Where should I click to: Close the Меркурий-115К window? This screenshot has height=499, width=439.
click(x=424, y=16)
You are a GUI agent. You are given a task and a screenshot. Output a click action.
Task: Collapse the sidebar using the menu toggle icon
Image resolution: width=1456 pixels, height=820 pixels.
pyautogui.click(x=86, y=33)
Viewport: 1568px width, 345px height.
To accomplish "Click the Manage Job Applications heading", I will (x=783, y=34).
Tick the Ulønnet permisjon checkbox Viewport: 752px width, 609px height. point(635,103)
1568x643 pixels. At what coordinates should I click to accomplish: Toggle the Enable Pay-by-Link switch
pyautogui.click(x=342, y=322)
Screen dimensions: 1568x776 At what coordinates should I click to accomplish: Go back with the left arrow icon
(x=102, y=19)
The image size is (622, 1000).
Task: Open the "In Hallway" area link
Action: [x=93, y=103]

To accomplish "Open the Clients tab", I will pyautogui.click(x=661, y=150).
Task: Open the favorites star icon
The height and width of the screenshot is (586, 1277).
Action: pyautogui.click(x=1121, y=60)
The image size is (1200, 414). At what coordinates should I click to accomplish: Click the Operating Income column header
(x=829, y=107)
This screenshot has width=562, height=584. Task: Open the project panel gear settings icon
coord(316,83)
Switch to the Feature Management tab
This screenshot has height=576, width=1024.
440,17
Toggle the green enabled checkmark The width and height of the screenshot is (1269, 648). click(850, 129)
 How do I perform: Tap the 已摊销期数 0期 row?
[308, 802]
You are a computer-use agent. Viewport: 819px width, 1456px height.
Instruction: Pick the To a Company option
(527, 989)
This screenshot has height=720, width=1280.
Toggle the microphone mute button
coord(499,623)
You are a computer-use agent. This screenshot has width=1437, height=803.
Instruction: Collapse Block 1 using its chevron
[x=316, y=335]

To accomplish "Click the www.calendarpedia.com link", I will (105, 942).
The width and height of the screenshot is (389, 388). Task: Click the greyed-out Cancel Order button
******************************
» **Description of the task**
State how many lines of the material above contain the word "agent". Say nothing else.

» **Output of the task**
3